What happened
Shares of Centene (CNC -2.12%) climbed 22.7% higher in October, according to data provided by S&P Global Market Intelligence, boosted by the health insurer's strong third-quarter results.
So what
Revenue was up 17% year over year, thanks to growth in Centene's health insurance marketplace business and new Medicaid contracts and programs. The third-quarter number also benefited from the recent acquisition of Ribera Salud in Spain.
Adjusted earnings clocked in at $0.96 per share, up just 8% year over year, as the health benefit ratio (HBR) jumped 190 basis points to 88.2%. The HBR is medical costs paid by Centene expressed as a percentage of premiums taken in by the company. Investors can think of HBR kind of like the gross margin of health insurers.

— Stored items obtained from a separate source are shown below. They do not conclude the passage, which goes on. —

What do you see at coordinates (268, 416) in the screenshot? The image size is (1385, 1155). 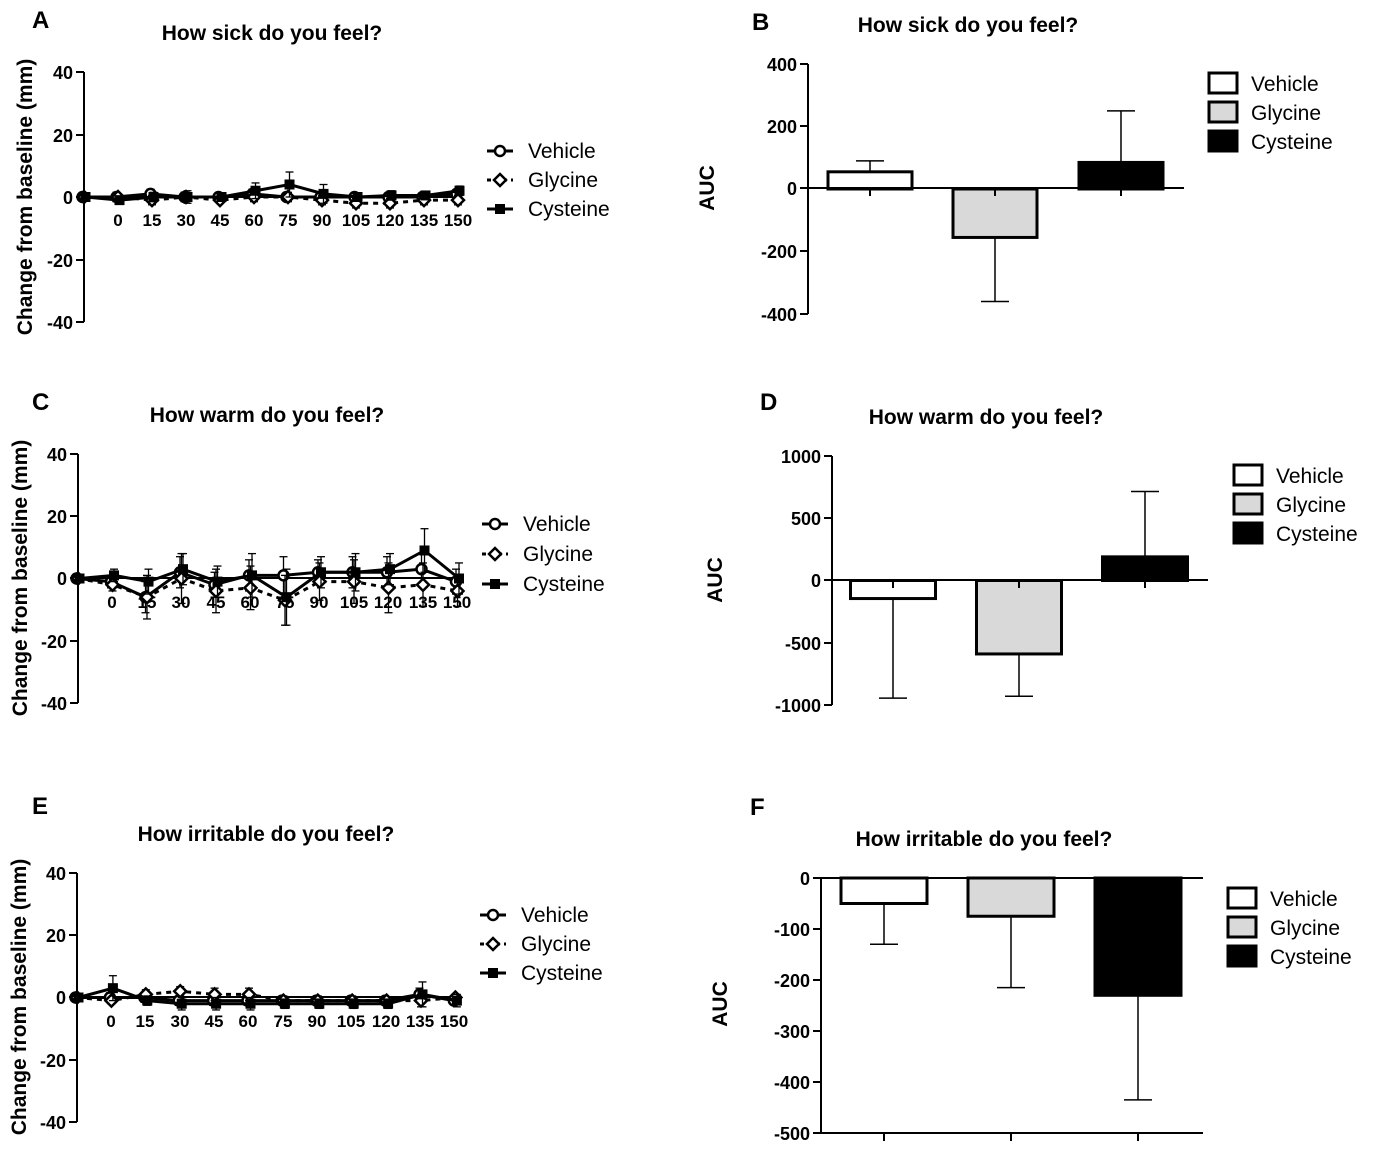 I see `panel-c-title: How warm do you feel?` at bounding box center [268, 416].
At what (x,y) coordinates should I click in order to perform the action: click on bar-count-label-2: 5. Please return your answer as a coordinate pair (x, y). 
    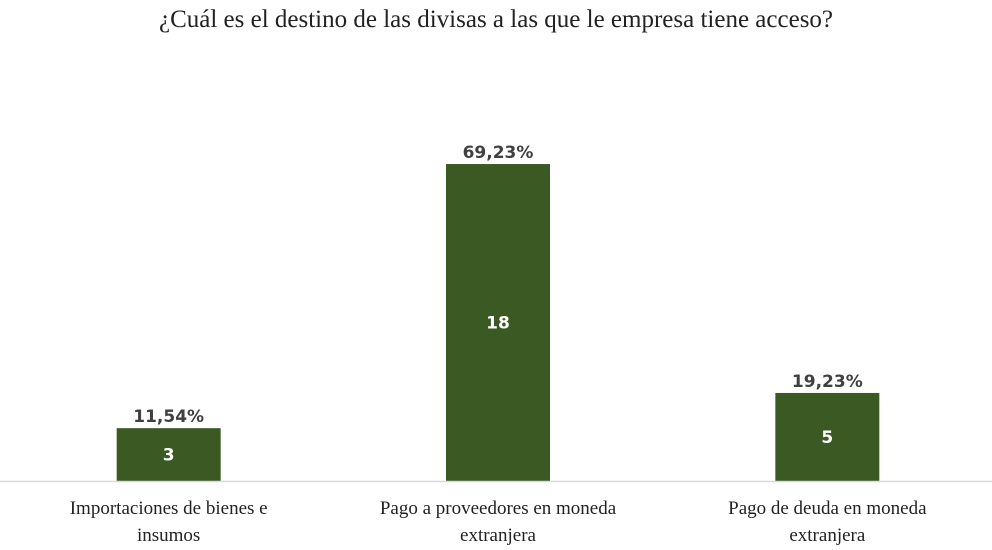
    Looking at the image, I should click on (827, 438).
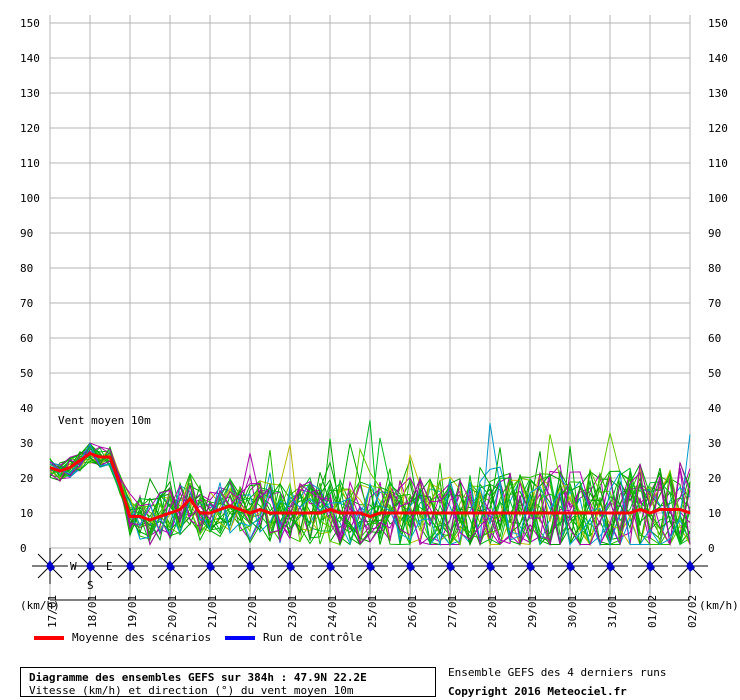  I want to click on y-tick-right: 130, so click(718, 94).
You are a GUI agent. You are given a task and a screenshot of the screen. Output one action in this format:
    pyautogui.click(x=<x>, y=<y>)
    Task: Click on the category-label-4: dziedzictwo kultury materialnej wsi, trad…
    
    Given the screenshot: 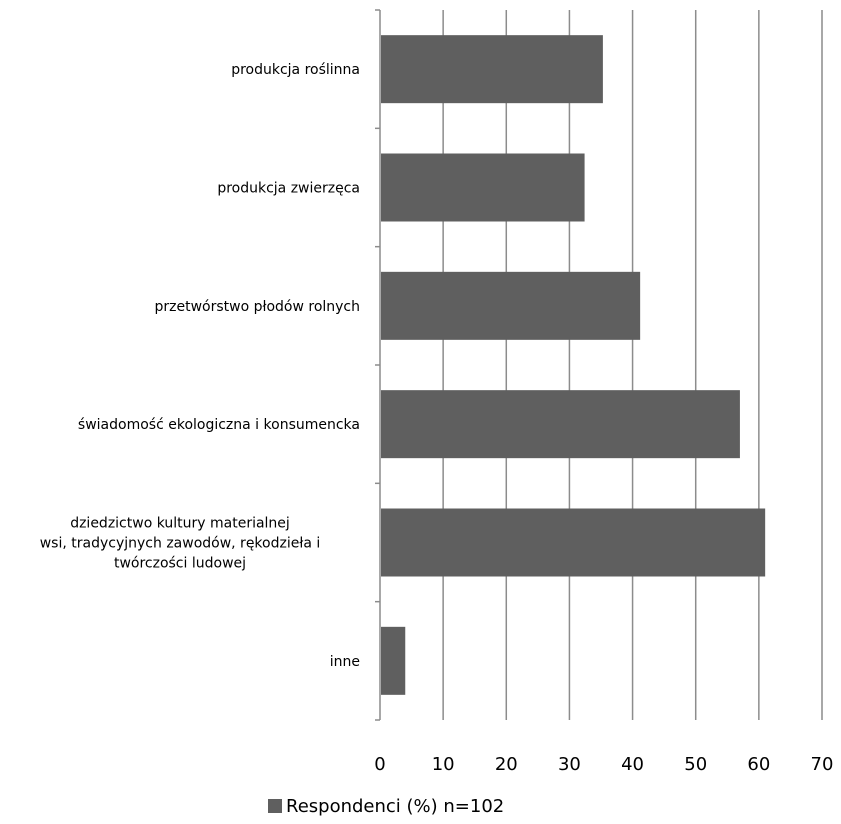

About 100 basis points of the year-over-year difference in HBR is attributable to a benefit from the California in-home support services reconciliation in the year-ago quarter. Other nonoperational items in the most-recent quarter made up 80 of the remaining 90 basis points. Finally, new contracts in a few states come with higher HBRs in the first year of operation, which brought up the company's average HBR.
Now what
For 2019, management is looking for revenue to land in the $73.6 billion to $74.2 billion range with adjusted earnings between $4.29 and $4.49 per share.
Looking ahead, the healthcare company has already guided for revenue in excess of $79 billion and adjusted earnings around $4.79 per share. Of course, that's all subject to change as Centene closes in on its acquisition of WellCare Health Plans (WCG) in the first half of next year.